La consécration des baptisés, participation à l’unique consécration : celle de l’Incarnation rédemptrice

« Père, dit le Christ entrant dans le monde, les sacrifices anciens, Tu ne les as pas agréés : alors voici pour faire Ta volonté »... Alors, en cet instant, le Père accepte cette offrande et la nature divine et la nature humaine s’unissent en l’unique personne du Verbe. Ce qu’il faut remarquer ici, c’est que pour s’offrir au Père dans un acte de soumission parfaite, le Verbe a voulu devenir le Fils de Marie puisque c’est en prenant, dans le sein de Notre Dame, une humanité semblable à la nôtre qu’il est devenu le Messie et a voulu se consacrer à Dieu. Et c’est en Marie toujours que Jésus est devenu, par l’onction de la Divinité, le prêtre par excellence. Pour s’offrir à son Père tout entier, le Christ a voulu passer par Marie. Pour être « donné à Dieu », il a voulu « s’abandonner » à la Très Sainte Vierge, devenir réellement son Fils. Ainsi, pour exécuter les desseins de la Providence, il s’est soumis aux desseins maternels et s’est mis sous la dépendance de Marie.

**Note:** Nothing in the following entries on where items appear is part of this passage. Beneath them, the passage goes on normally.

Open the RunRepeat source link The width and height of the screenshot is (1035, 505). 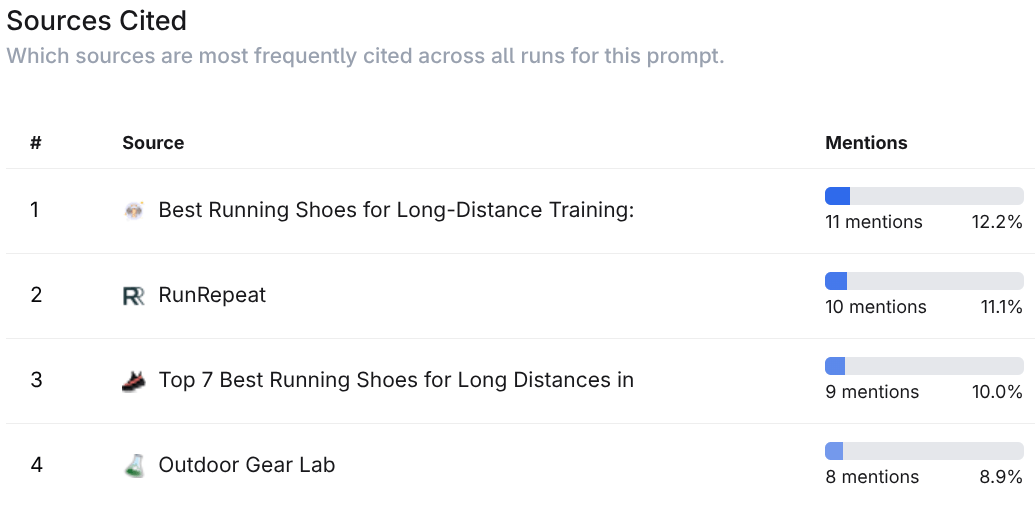212,295
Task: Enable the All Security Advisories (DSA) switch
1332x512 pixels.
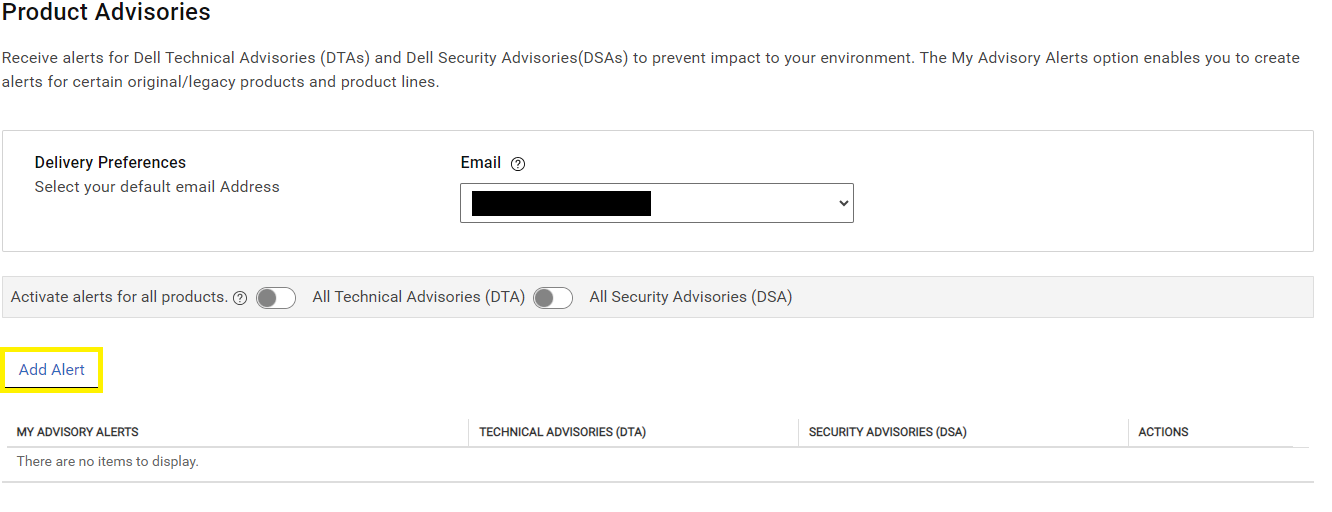Action: click(553, 298)
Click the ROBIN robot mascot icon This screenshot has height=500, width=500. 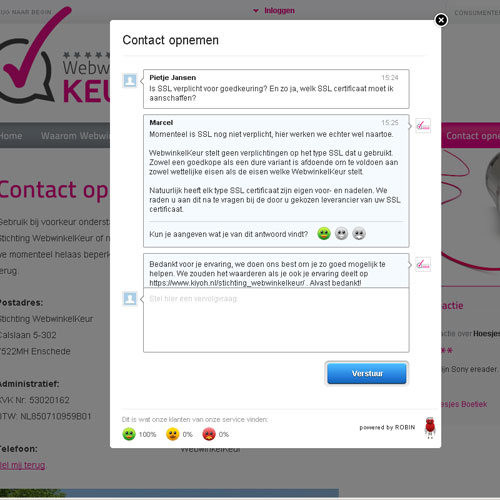point(430,428)
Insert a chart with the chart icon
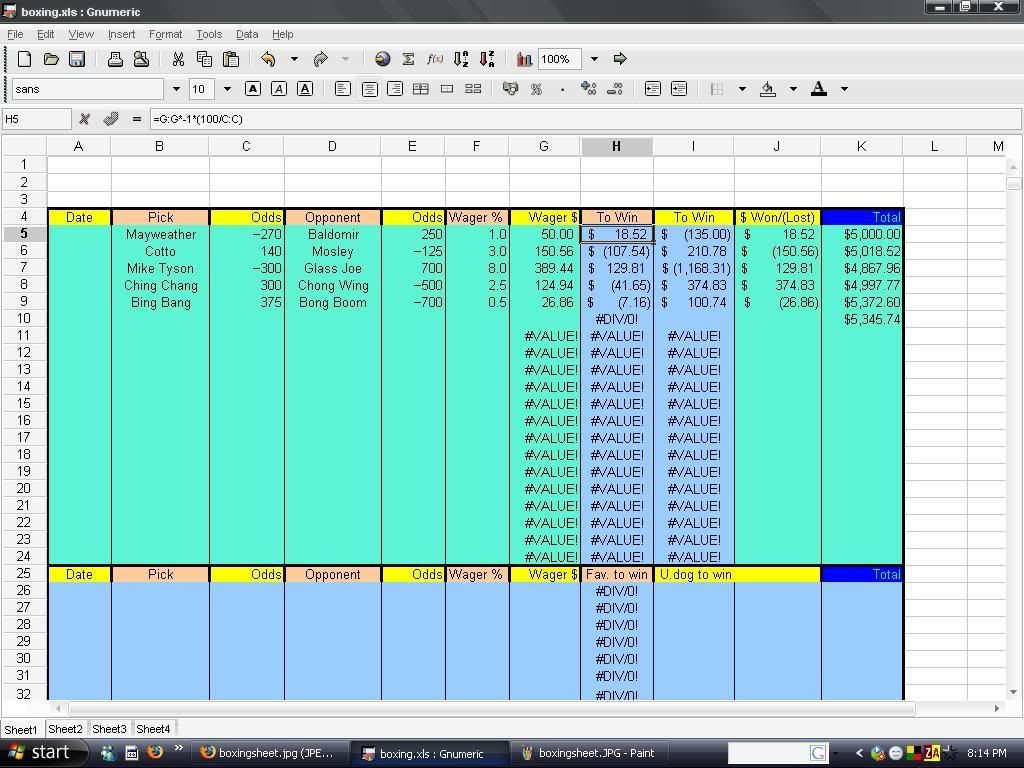This screenshot has height=768, width=1024. pos(524,58)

Nous aussi nous sommes et devons être les consacrés de la Vierge

Puisque toute consécration à Dieu ne peut être qu’une participation à celle de Jésus et puisque celle de Jésus suppose auparavant un abandon de tout son être à Marie, nous devons, nous les baptisés, nous abandonner totalement entre les mains de la Sainte Vierge... Ainsi nous devons nous consacrer à Marie pour être davantage consacrés à Dieu (sans oublier qu’une consécration à Dieu est un acte d’adoration et qu’une consécration à Marie n’est qu’un geste filial envers Elle, en vue d’une meilleure adoration de la Divinité). Aussi une consécration à la Sainte Vierge n’est pas une simple déclaration d’amour faite publiquement à Notre Mère du Ciel. Ce n’est pas une banale formule pieuse. Se consacrer à Marie, c’est reconnaître le rôle sans égal que Marie a joué dans l’histoire du Salut, son rôle comme Mère de l’Église et Secours des Chrétiens et la place que nous voulons lui donner dans notre vie. Et c’est alors promettre de vivre par rapport à elle dans un état de soumission totale, à l’image de la soumission de Jésus à sa Mère durant sa vie cachée.